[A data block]
-- begin --

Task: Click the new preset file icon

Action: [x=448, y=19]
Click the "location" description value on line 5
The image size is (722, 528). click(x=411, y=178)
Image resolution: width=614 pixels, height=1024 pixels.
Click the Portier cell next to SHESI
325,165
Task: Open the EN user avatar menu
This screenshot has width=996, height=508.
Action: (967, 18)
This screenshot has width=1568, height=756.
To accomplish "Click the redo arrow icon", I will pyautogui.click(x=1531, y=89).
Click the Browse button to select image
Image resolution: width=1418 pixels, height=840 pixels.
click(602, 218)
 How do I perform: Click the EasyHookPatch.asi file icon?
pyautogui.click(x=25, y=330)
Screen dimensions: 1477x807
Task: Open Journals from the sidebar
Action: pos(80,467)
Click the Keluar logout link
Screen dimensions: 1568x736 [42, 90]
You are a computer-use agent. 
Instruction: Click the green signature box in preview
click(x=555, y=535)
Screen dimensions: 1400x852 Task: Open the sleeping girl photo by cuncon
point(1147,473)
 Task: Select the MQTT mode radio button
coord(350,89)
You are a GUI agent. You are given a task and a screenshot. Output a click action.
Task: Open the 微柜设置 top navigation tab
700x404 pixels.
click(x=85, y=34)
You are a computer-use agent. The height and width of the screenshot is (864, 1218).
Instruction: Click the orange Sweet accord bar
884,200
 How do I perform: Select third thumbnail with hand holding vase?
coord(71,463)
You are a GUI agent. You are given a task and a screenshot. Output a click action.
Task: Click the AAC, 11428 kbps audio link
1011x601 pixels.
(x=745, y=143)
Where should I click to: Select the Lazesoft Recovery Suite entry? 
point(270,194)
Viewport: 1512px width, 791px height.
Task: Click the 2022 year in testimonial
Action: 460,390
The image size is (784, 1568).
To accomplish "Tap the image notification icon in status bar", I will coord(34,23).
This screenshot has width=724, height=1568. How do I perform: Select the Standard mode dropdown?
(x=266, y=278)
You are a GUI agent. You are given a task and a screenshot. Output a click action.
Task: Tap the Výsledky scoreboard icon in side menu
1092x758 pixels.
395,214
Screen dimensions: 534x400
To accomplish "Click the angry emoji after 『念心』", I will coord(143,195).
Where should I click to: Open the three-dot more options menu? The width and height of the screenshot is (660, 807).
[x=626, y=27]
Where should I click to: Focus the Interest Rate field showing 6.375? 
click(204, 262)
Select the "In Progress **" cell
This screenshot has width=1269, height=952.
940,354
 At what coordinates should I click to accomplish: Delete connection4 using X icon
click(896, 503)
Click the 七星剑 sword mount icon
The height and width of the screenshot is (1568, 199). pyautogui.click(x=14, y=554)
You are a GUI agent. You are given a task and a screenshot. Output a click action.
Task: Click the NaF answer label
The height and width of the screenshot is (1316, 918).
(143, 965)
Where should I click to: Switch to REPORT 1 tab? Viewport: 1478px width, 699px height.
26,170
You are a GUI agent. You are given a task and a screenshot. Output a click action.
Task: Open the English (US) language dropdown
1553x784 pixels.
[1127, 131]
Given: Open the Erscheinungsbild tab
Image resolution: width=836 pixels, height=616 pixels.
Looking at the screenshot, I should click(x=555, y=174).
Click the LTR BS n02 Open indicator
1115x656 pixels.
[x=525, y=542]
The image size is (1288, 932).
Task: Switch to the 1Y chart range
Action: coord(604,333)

-- end --

_Task to carry out_
Can you render every line of the items above as a JSON list of strings, one string per line, with blank lines left out?

_Problem solution_
[
  "Task: Click the new preset file icon",
  "Action: [x=448, y=19]",
  "Click the \"location\" description value on line 5",
  "The image size is (722, 528). click(x=411, y=178)",
  "Image resolution: width=614 pixels, height=1024 pixels.",
  "Click the Portier cell next to SHESI",
  "325,165",
  "Task: Open the EN user avatar menu",
  "This screenshot has width=996, height=508.",
  "Action: (967, 18)",
  "This screenshot has width=1568, height=756.",
  "To accomplish \"Click the redo arrow icon\", I will pyautogui.click(x=1531, y=89).",
  "Click the Browse button to select image",
  "Image resolution: width=1418 pixels, height=840 pixels.",
  "click(602, 218)",
  " How do I perform: Click the EasyHookPatch.asi file icon?",
  "pyautogui.click(x=25, y=330)",
  "Screen dimensions: 1477x807",
  "Task: Open Journals from the sidebar",
  "Action: pos(80,467)",
  "Click the Keluar logout link",
  "Screen dimensions: 1568x736 [42, 90]",
  "You are a computer-use agent. ",
  "Instruction: Click the green signature box in preview",
  "click(x=555, y=535)",
  "Screen dimensions: 1400x852 Task: Open the sleeping girl photo by cuncon",
  "point(1147,473)",
  " Task: Select the MQTT mode radio button",
  "coord(350,89)",
  "You are a GUI agent. You are given a task and a screenshot. Output a click action.",
  "Task: Open the 微柜设置 top navigation tab",
  "700x404 pixels.",
  "click(x=85, y=34)",
  "You are a computer-use agent. The height and width of the screenshot is (864, 1218).",
  "Instruction: Click the orange Sweet accord bar",
  "884,200",
  " How do I perform: Select third thumbnail with hand holding vase?",
  "coord(71,463)",
  "You are a GUI agent. You are given a task and a screenshot. Output a click action.",
  "Task: Click the AAC, 11428 kbps audio link",
  "1011x601 pixels.",
  "(x=745, y=143)",
  "Where should I click to: Select the Lazesoft Recovery Suite entry? ",
  "point(270,194)",
  "Viewport: 1512px width, 791px height.",
  "Task: Click the 2022 year in testimonial",
  "Action: 460,390",
  "The image size is (784, 1568).",
  "To accomplish \"Tap the image notification icon in status bar\", I will coord(34,23).",
  "This screenshot has width=724, height=1568. How do I perform: Select the Standard mode dropdown?",
  "(x=266, y=278)",
  "You are a GUI agent. You are given a task and a screenshot. Output a click action.",
  "Task: Tap the Výsledky scoreboard icon in side menu",
  "1092x758 pixels.",
  "395,214",
  "Screen dimensions: 534x400",
  "To accomplish \"Click the angry emoji after 『念心』\", I will coord(143,195).",
  "Where should I click to: Open the three-dot more options menu? The width and height of the screenshot is (660, 807).",
  "[x=626, y=27]",
  "Where should I click to: Focus the Interest Rate field showing 6.375? ",
  "click(204, 262)",
  "Select the \"In Progress **\" cell",
  "This screenshot has width=1269, height=952.",
  "940,354",
  " At what coordinates should I click to accomplish: Delete connection4 using X icon",
  "click(896, 503)",
  "Click the 七星剑 sword mount icon",
  "The height and width of the screenshot is (1568, 199). pyautogui.click(x=14, y=554)",
  "You are a GUI agent. You are given a task and a screenshot. Output a click action.",
  "Task: Click the NaF answer label",
  "The height and width of the screenshot is (1316, 918).",
  "(143, 965)",
  "Where should I click to: Switch to REPORT 1 tab? Viewport: 1478px width, 699px height.",
  "26,170",
  "You are a GUI agent. You are given a task and a screenshot. Output a click action.",
  "Task: Open the English (US) language dropdown",
  "1553x784 pixels.",
  "[1127, 131]",
  "Given: Open the Erscheinungsbild tab",
  "Image resolution: width=836 pixels, height=616 pixels.",
  "Looking at the screenshot, I should click(x=555, y=174).",
  "Click the LTR BS n02 Open indicator",
  "1115x656 pixels.",
  "[x=525, y=542]",
  "The image size is (1288, 932).",
  "Task: Switch to the 1Y chart range",
  "Action: coord(604,333)"
]